De rechtelijke toetsing van het akkoord en de wijze van totstandkoming daarvan is van belang omdat rechten van schuldeisers tegen hun wil aangepast kunnen worden. Ter bescherming van hun rechten dient de rechter ambtshalve te toetsen of aan bepaalde voorwaarden is voldaan en ook schuldeisers zelf kunnen zich verzetten tegen de homologatie van het akkoord.
Weigeringsgronden
De rechter zal toetsen of aan het ingangscriterium voor de WHOA is voldaan, namelijk dat de schuldenaar verkeert in een toestand waarin het redelijkerwijs aannemelijk is dat hij met het betalen van zijn schulden niet zal kunnen voortgaan. Verder zal de rechter toetsen of de schuldeisers tijdig geïnformeerd zijn over de behandeling van het akkoord, of alle voorgeschreven informatie ter beoordeling van het akkoord aan de schuldeisers ter beschikking is gesteld en dat dit tijdig is gebeurd, of de klassenindeling en de stemmingsprocedure voldoen aan de eisen van de wet. Ook zal de rechter toetsen of de nakoming van het akkoord voldoende is gewaarborgd en of eventuele nieuw aan te trekken financiering de belangen van bestaande schuldeisers niet wezenlijk schaadt. Een rechter kan homologatie ook weigeren als er andere redenen zijn die zich tegen homologatie verzetten en dit geeft de rechter een ruime mate van vrijheid het aangeboden akkoord te beoordelen.
De wet bepaalt ook een aantal specifieke gronden die schuldeisers kunnen aanvoeren om homologatie van het akkoord tegen te houden. Eén daarvan is als de tegenstemmende schuldeiser kan aanvoeren dat hij slechter af is bij het akkoord dan in geval van faillissement. Dit betreft de zogenoemde ‘best interest test’. Hebben niet alle klassen met het akkoord ingestemd, dan kan de rechtbank op verzoek van een schuldeiser of een groep schuldeisers ook het akkoord afwijzen indien de waarde die met het akkoord wordt gerealiseerd niet conform de wettelijke rangorde eerlijk wordt verdeeld. Dit betreft de zogenoemde ‘absolute priority rule’. Voor het microbedrijf, kleinbedrijf of bedrijven met minder dan 50 werknemers is een uitzondering gemaakt. Deze schuldeisers dienen in principe minimaal 20% van hun vordering te ontvangen en als dit niet gebeurt kan homologatie, behoudens zwaarwegende gronden, op verzoek van een schuldeiser worden afgewezen. Dit is ook het geval indien schuldeisers (met uitzondering van bedrijfsmatige financiers met zekerheden) niet het recht te hebben om te kiezen voor een uitkering in geld ter hoogte van het bedrag dat zij bij een faillissement zouden ontvangen.
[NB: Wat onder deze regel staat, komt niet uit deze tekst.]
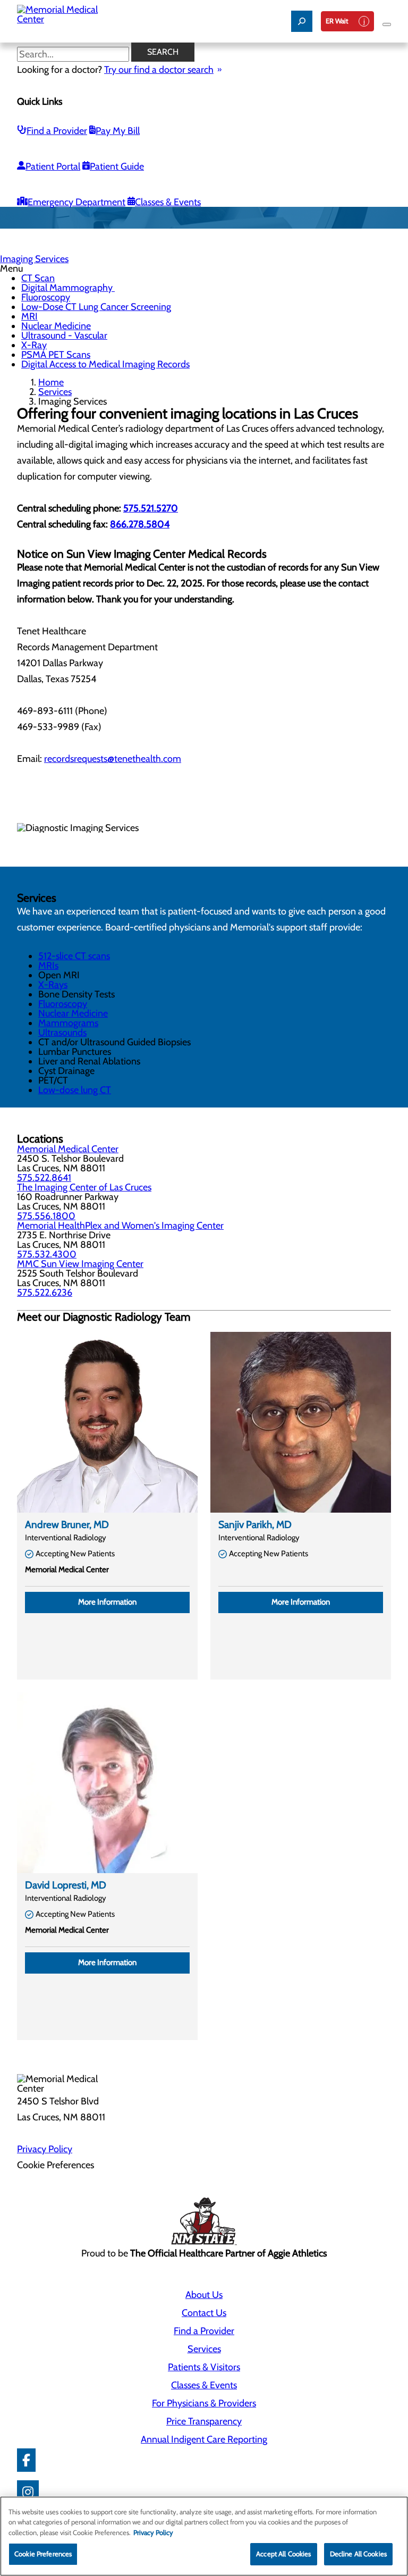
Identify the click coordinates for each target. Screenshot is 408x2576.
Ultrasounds (62, 1032)
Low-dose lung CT (74, 1090)
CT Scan (38, 278)
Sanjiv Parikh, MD (255, 1524)
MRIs (48, 965)
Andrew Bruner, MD (67, 1524)
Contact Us (204, 2313)
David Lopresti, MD (65, 1885)
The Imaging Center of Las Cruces (84, 1187)
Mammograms (68, 1023)
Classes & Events (168, 202)
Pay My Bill (118, 131)
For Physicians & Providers (204, 2403)
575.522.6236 (44, 1292)
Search (162, 52)
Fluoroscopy (45, 297)
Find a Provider (57, 131)
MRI (29, 316)
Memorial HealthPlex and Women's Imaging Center (120, 1225)
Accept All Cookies (283, 2553)
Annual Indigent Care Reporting (204, 2439)
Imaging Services (34, 259)
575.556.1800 (46, 1216)
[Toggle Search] (301, 21)
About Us (204, 2295)
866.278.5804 (139, 524)
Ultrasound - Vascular (64, 335)
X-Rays (52, 985)
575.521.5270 (150, 508)
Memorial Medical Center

Dit kan een rol spelen indien schuldeisers bijvoorbeeld onder het akkoord aandelen krijgen aangeboden in plaats van een betaling in geld (zie onze blog hieronder).
‘You snooze, you lose’
Schuldeisers kunnen alleen een beroep doen op de afwijzingsgronden indien zij binnen bekwame tijd nadat zij met het mogelijke bestaan van de afwijzingsgrond bekend worden, protesteren bij de schuldenaar. Voor schuldeisers is het dus van belang om niet te wachten tot de zitting, maar zodra zij bekend zijn met een eventuele afwijzingsgrond, dit direct kenbaar te maken bij de schuldenaar. Anders geldt het adagium ‘you snooze, you lose’. Hoger beroep tegen een verleende homologatie is niet mogelijk. Zodra het akkoord gehomologeerd is, zijn de betrokken stakeholders hieraan dus gebonden.